Ministère de l’ Enseignement Secondaire : Clément Adéyèmi Kouchadé prend les commandes dans la continuité et la rigueur

  • (Lors de la passation de charge avec Véronique Tognifodé, le nouveau ministre a affiché une méthode fondée sur le pragmatisme, l’équilibre institutionnel et l’efficacité face aux grands défis du système éducatif béninois.)

La cérémonie de passation de charge entre l’ancienne ministre Véronique Tognifodé et le professeur Clément Adéyèmi Kouchadé s’est déroulée hier mardi 26 mai 2026 dans une atmosphère empreinte de solennité, de reconnaissance et d’engagement républicain. Au-delà du rituel administratif, cette transition ministérielle a surtout permis de mettre en lumière les grands défis qui attendent le nouveau patron des enseignements secondaire, technique et de la formation professionnelle.

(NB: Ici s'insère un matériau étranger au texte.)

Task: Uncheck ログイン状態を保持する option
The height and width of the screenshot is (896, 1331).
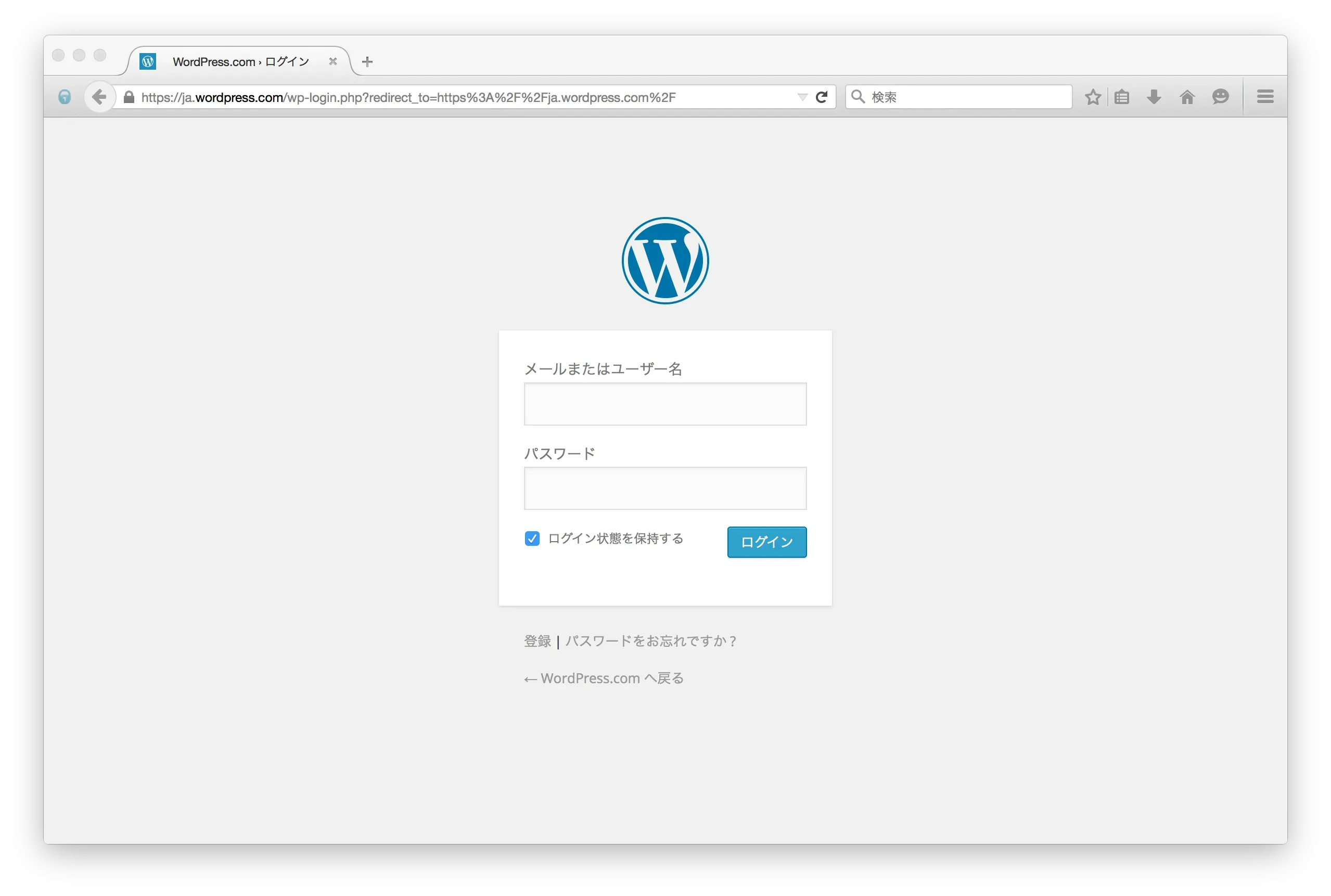Action: (531, 539)
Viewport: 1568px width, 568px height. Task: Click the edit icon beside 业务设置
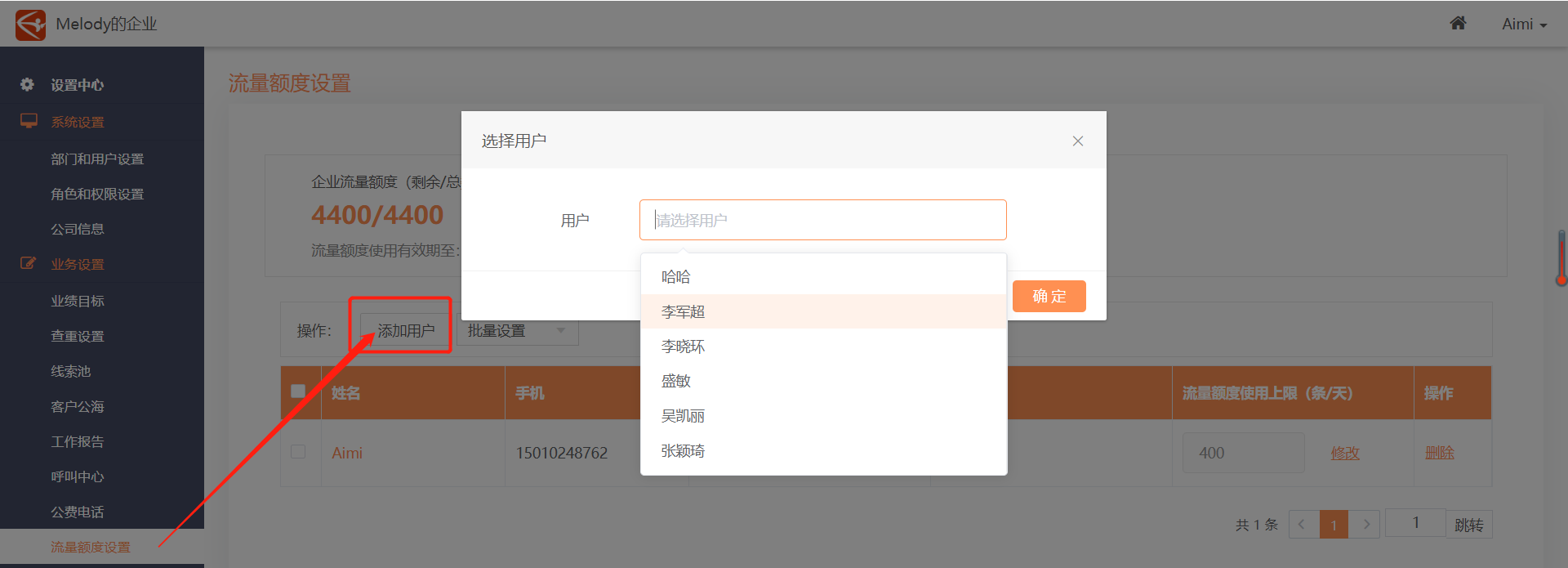(x=29, y=263)
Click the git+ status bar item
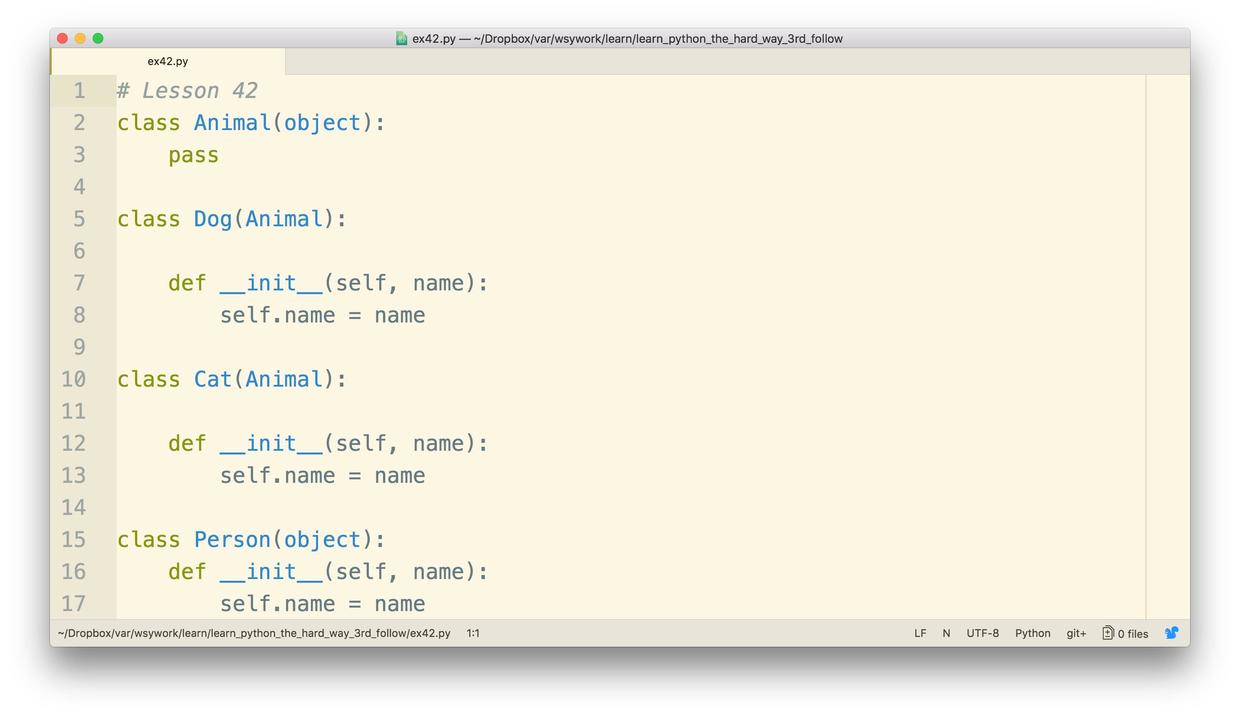The width and height of the screenshot is (1240, 718). pos(1076,633)
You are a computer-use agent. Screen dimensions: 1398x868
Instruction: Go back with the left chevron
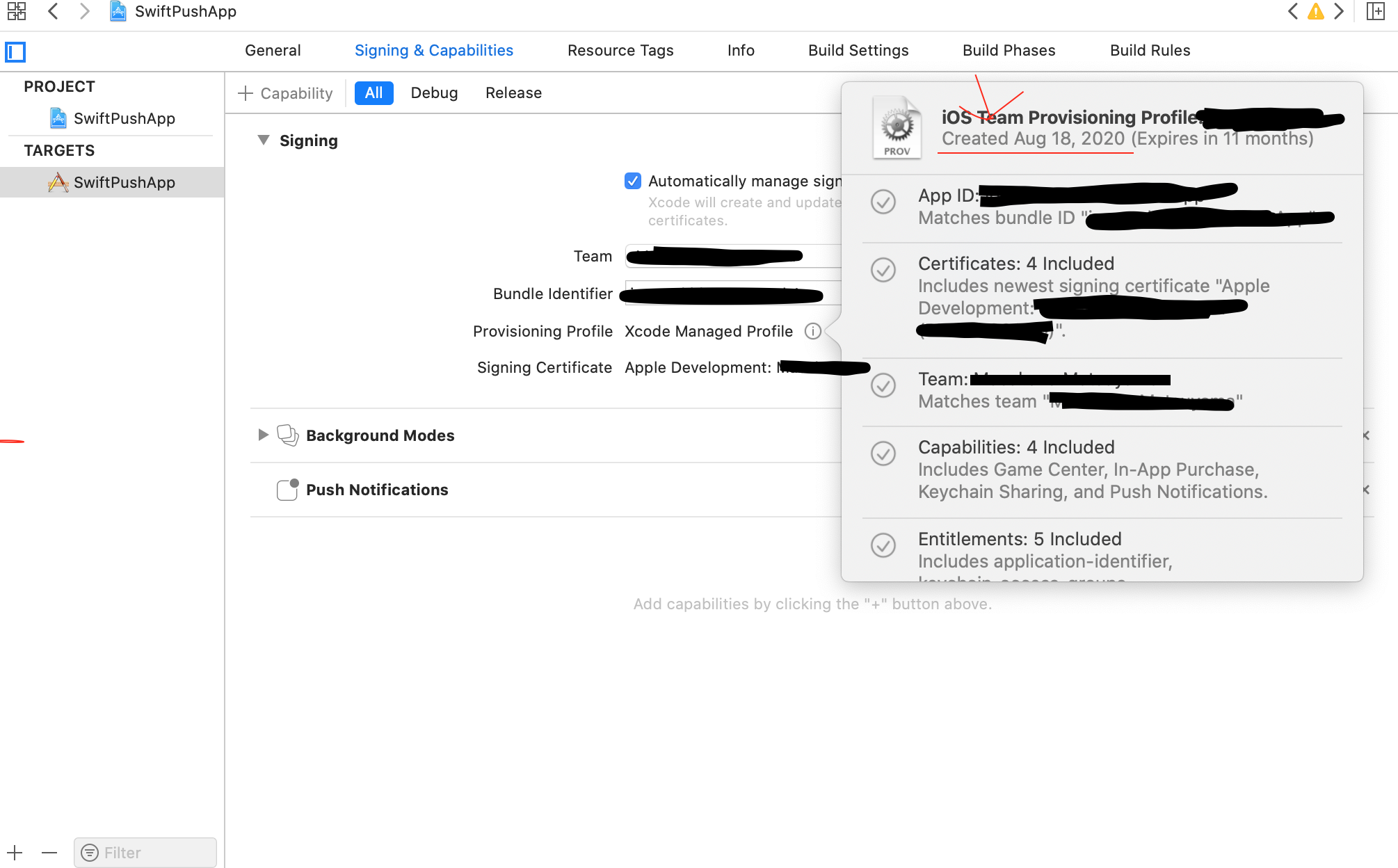point(53,11)
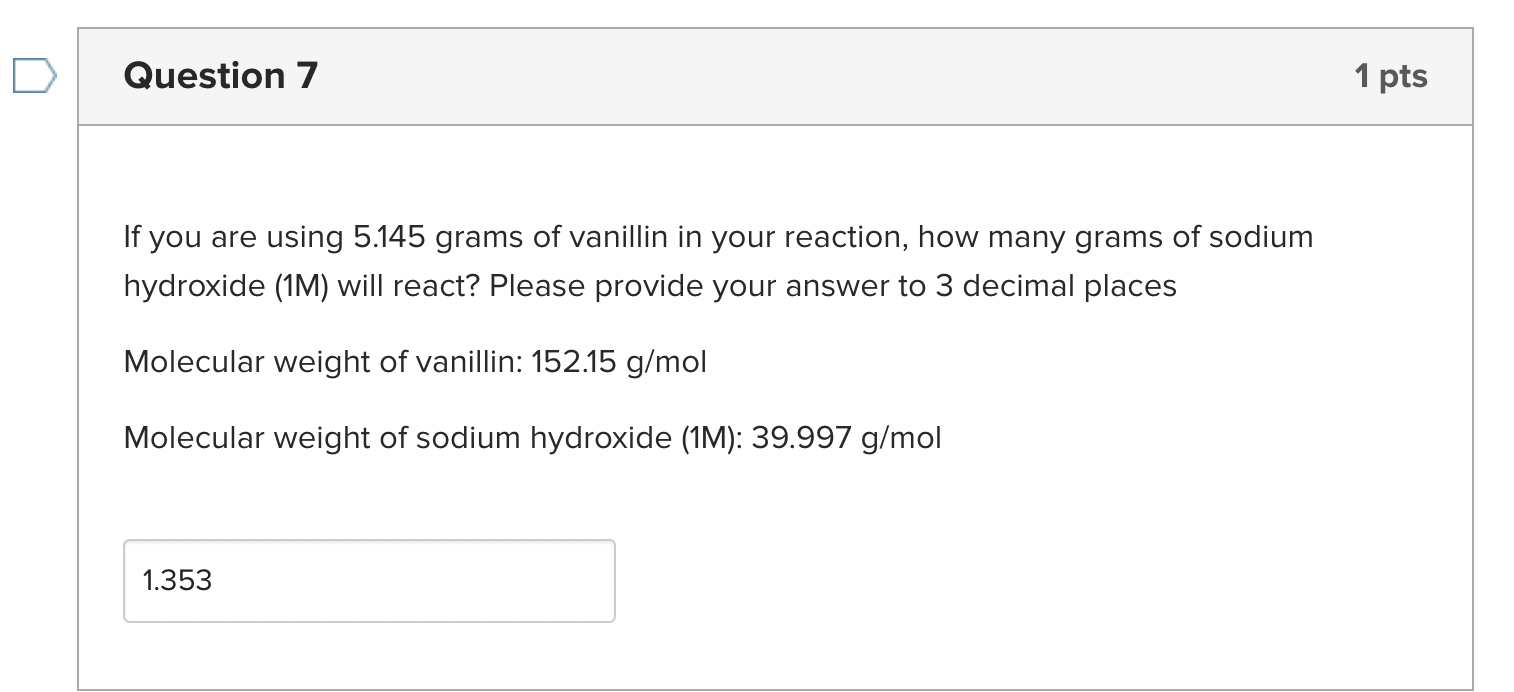Click the 1 pts label
The image size is (1514, 692).
click(1392, 75)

Dans son intervention, Véronique Tognifodé a rappelé avec force qu’« il n’y a pas de fonction sans stabilité des équipements et des ressources humaines ». Une manière de souligner la nécessité de préserver les acquis tout en consolidant les bases institutionnelles du secteur éducatif. L’ancienne ministre a également insisté sur les réformes engagées et les chantiers encore en cours, appelant à une gouvernance fondée sur la continuité et l’efficacité.

Des dossiers sensibles sur la table du nouveau ministre


Parmi les urgences évoquées lors de cette cérémonie figurent notamment la validation du plan stratégique 2026-2030 et la gestion du projet d’harmonisation du baccalauréat au sein de l’UEMOA. Deux dossiers complexes qui exigent, selon plusieurs observateurs, méthode, prudence et sens élevé des responsabilités. Sur la question de l’harmonisation du baccalauréat, les enjeux touchent à la souveraineté curriculaire, aux calendriers académiques encore désynchronisés ainsi qu’aux équilibres institutionnels entre les États membres.

Conscient de la sensibilité du sujet, le professeur Clément Adéyèmi Kouchadé entend avancer avec une approche basée sur « la rigueur, le pragmatisme et le sens de l’équilibre ».


Un profil technique et politique assumé


La nomination du professeur Clément Adéyèmi Kouchadé, physicien, professeur titulaire et maire de Pobè, apparaît comme un choix stratégique du président Romuald Wadagni. À travers cette désignation, le chef de l’État semble privilégier des profils capables de conjuguer expertise technique, expérience administrative et proximité avec les réalités territoriales. Le nouveau ministre donne ainsi l’image d’un homme de terrain, davantage porté vers l’action que vers les effets d’annonce. « Pas un ministre prophète, mais un ministre du terrain », résument certains acteurs du secteur éducatif présents à la cérémonie.


L’heure des grands défis éducatifs


Le professeur Kouchadé hérite toutefois d’un département confronté à des défis structurels majeurs. Les disparités géographiques dans l’accès à une éducation de qualité demeurent importantes. Le manque d’enseignants qualifiés dans plusieurs zones rurales continue également de fragiliser les performances du système éducatif, tandis que la scolarisation et le maintien des jeunes filles restent des préoccupations constantes. À cela s’ajoute l’inadéquation persistante entre les formations dispensées et les besoins réels du marché de l’emploi. Autant de problématiques qui exigent des réponses rapides et durables. Conscient de l’ampleur de la mission, le nouveau ministre a lancé un appel à la mobilisation collective avant de conclure avec gravité : « Nous n’avons pas le droit d’échouer ».


Une transition placée sous le signe de la continuité


Dans ses premiers mots, Clément Adéyèmi Kouchadé a rendu un hommage appuyé à son prédécesseur, saluant chez Véronique Tognifodé « une gouvernance engagée, structurée et résolument tournée vers la performance ». Cet hommage traduit la volonté du nouveau ministre de s’inscrire dans une logique de continuité plutôt que de rupture brutale. Une posture qui semble définir les premiers contours de son action ministérielle : une installation sans arrogance, sans démonstration excessive d’autorité, mais avec une ambition clairement affichée de consolidation et d’accélération des réformes.


À travers cette passation de charge, c’est donc une nouvelle étape qui s’ouvre pour le système éducatif béninois, avec l’espoir d’une gouvernance alliant compétence, proximité et efficacité.